I also pointed out that very rich people are not passively rich. They are actively rich. They are involved in their businesses, or else they are involved in charitable work, or the pursuit of influence, or the pursuit of historical legacy, or even the pursuit of power. They have about the same amount of life expectancy as the rest of us. They cannot buy more time. They use this time to produce, not consume,

This is what I want to talk about here.

ADAM SMITH ON CONSUMPTION

In his path-setting book, The Wealth of Nations (1776), Smith made this observation.

Consumption is the sole end and purpose of all production; and the interest of the producer ought to be attended to, only so far as it may be necessary for promoting that of the consumer.

This appears deep into the book, in Part 4, Chapter 8 (p. 625 of the Modern Library version). It is the heart of his economic analysis. He would have saved readers a great deal of time and trouble if he had placed it as the opening sentence of the first paragraph of the book. Then he should have developed his system in terms of this assumption.

In every social order, there is a hierarchy of wealth. At the very top of the income production system, there are people who do not have to work in order to be fed, clothed, housed, and generally kept happy by retainers who cater to his every whim. The question I ask is this: Will most of these rich people be indolent? That is, will they use their one irreplaceable resource – time – exclusively to consume or to “set aside for a rainy day” so as to consume later? I have never read of such a society.

In richer societies, where consumption is a matter of taste rather than survival, more people can afford to accumulate capital in order to . . . what? Not consume. For consumption costs time, and time is not replaceable. The cost of time is high for the productive masters of capital. They do not waste it in full-time orgies of consumption. They could afford to, but they don’t.

Why not?

By “consumption” I mean the use of an asset that renders it unusable in the future by the owner. Food is the obvious example. Food satisfies hunger. It may make a person more productive, or it may fatten him so that he becomes less productive. But, once eaten, it is gone by means of the second law of thermodynamics’ one-way, irreversible transformation of potential energy into kinetic energy: heat and light. It’s here today and gone tomorrow: forever.

I don’t want to enter into a discussion of the implications of this for philosophy: the end of meaning in the inevitable heat death of the universe. In that view, everything really is consumption, and resources finally are exploited to their limit. That is science’s pure version of “peak energy.” We are told that this scenario is many billions of years away . . . and, no, Keynesian deficits cannot overcome it. Sorry about that. Ultimately, Al Gore is wrong. Global warming will cease, big time. I have written a book on this, and why I don’t believe the scenario: Is the World Running Down?” It’s free here.

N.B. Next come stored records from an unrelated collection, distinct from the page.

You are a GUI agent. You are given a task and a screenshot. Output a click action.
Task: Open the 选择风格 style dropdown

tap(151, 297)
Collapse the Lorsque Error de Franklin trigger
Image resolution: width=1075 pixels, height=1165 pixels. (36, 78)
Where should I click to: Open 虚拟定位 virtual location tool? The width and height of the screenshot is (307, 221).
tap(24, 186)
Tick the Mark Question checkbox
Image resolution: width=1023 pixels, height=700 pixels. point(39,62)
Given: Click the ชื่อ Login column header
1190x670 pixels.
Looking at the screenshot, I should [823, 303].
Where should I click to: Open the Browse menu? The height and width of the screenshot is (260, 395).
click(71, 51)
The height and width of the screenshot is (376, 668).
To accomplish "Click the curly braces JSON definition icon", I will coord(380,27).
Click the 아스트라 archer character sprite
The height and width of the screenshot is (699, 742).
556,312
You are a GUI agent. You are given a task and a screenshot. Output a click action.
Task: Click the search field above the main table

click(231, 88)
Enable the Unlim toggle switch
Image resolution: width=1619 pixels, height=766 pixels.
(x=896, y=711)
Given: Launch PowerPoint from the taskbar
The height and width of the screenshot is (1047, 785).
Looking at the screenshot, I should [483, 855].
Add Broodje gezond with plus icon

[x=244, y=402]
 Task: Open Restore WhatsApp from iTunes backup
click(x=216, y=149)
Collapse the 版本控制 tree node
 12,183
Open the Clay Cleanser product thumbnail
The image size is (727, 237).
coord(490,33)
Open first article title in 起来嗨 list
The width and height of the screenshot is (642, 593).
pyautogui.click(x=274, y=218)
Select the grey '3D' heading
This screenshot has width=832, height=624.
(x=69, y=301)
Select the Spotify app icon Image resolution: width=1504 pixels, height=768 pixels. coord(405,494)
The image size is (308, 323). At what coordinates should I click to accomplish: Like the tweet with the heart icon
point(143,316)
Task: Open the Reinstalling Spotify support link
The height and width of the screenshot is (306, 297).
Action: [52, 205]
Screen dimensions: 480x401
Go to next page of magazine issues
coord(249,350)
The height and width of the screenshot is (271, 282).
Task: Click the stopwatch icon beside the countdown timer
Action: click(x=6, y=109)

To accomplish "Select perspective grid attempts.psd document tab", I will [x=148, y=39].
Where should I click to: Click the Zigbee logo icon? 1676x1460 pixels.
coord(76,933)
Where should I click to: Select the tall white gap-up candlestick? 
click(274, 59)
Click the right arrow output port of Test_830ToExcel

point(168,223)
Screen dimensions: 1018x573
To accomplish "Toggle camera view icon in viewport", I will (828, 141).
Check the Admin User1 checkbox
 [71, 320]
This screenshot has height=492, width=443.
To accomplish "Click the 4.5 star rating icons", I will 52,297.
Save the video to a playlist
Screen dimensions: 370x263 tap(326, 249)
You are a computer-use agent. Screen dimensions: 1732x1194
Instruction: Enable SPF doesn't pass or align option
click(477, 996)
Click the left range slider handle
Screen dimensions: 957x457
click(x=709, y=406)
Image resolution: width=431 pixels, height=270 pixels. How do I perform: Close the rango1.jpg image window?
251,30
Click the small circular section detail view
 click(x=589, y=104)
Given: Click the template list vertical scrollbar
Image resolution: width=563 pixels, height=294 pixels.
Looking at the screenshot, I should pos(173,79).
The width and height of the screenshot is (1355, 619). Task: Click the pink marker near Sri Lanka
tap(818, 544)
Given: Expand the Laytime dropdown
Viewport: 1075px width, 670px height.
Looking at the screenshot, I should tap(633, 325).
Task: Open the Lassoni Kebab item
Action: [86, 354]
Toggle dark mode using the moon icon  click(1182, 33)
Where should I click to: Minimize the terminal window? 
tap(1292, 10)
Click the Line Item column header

If people do not accumulate capital to consume all of it, contrary to Smith, then why do they accumulate it? To produce even more.

This is not the way that post-Smith economists have discussed production. They have generally assumed that people accumulate goods, including production goods, in order to consume. Yet in my experience, this is not the case, nor is it the case of the wealthy people I know. To assume that production is for personal consumption leads to bad forecasts of human action.

That some people consume most of what they produce is self-evident. Use yourself as an example. You consume more than you save. But remember: the word “most” implies “not all.”

“Not all” makes most of the difference.

THE GREAT FACT

Sometime around 1800, the United Kingdom began to experience 2% economic growth per annum. This rate has continued. It was matched by the United States, then Western Europe. The result has been a 16-fold per capita increase of wealth, worldwide, and in some nations, 100-fold. Yet no one has presented a compelling explanation for its origin in 1800. Mankind at last overcame the Malthusian trap. When Malthus wrote anonymously in 1798 that starvation had always overcome economic growth, he had all of history on his side.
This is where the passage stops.